One of my favourite holiday activities is pulling out the camera and aggravating friends and family, while taking a lot of bad photographs. This is one season when I really appreciate digital cameras. I take hundreds of pictures and with any luck, a couple of them turn out okay. Unfortunately, the good ones are pictures of the dog’s rump.
With a little planning and thought, it is easy to improve the quality of holiday photographs. Here are a few tips that can help:
These tips are aimed at point-and-shoot, entry-level cameras, or even a smartphone. However, if you have a more advanced camera some of these tips can apply, as well.
- When shooting indoors, experiment with turning your camera’s flash on and off for different results.
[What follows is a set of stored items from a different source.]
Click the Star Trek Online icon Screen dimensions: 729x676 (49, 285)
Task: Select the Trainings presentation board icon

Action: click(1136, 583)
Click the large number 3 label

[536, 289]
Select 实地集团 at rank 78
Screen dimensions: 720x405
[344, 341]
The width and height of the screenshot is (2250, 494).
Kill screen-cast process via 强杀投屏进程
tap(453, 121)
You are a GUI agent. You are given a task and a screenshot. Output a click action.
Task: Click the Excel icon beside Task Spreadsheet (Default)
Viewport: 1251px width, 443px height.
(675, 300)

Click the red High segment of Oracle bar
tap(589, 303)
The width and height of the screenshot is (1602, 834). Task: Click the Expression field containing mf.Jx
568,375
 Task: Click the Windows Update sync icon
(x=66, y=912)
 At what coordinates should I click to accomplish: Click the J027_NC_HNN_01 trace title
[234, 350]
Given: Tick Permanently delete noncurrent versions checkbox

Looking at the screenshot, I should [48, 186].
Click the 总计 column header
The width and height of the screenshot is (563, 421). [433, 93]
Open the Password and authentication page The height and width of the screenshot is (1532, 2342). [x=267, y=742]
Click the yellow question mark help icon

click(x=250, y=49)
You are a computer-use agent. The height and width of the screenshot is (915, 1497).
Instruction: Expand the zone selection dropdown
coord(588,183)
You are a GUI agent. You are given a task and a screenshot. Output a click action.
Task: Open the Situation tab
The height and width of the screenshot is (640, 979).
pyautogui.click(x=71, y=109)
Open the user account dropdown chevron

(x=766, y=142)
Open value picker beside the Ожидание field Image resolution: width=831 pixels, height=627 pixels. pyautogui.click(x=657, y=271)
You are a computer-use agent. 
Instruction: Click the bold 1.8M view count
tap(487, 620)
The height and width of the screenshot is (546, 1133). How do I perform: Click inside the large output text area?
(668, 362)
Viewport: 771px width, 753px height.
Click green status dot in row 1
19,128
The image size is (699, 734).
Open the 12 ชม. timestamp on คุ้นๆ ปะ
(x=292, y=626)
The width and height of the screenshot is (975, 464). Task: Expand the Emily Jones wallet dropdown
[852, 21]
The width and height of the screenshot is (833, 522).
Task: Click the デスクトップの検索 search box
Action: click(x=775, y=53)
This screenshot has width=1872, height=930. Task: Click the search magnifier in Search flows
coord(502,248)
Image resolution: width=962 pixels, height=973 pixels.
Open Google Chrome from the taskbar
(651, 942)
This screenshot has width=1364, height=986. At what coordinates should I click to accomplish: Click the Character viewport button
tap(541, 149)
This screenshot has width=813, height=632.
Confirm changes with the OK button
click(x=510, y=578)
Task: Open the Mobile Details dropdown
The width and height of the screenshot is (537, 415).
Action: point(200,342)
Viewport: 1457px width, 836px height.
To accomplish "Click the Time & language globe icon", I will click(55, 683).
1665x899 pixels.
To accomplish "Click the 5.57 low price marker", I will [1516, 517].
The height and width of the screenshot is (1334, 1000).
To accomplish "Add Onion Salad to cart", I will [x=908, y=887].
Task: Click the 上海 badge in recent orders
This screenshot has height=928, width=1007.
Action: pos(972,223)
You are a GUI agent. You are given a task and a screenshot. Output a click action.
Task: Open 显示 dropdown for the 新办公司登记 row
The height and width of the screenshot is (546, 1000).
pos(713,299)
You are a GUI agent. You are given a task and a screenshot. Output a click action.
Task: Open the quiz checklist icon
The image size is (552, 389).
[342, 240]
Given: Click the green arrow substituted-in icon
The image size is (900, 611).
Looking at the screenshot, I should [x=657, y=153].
- When taking pictures around the tree, turn off your flash to capture the twinkling lights. Use a tripod or support and the camera’s timer, to compensate for a slower shutter speed.
- Avoid placing your subjects directly in front of a window as it causes excessive back-lighting.
- Take photos before noon and after 4pm when the sun is not at its strongest.
- Use your in-camera flash in daylight to counteract harsh lighting.
- You can avoid shadows under the eyes and nose by using your flash during strong sunlight, neutralizing the light and balancing the exposure.
- Take advantage of your camera’s scene modes, especially if it offers a setting for Beach and/or Snow.
- When taking portraits, get as close as you can, physically or with your camera’s optical zoom lens.
- To avoid red-eye, have your subject look directly at the nearest light source right before they look at the camera.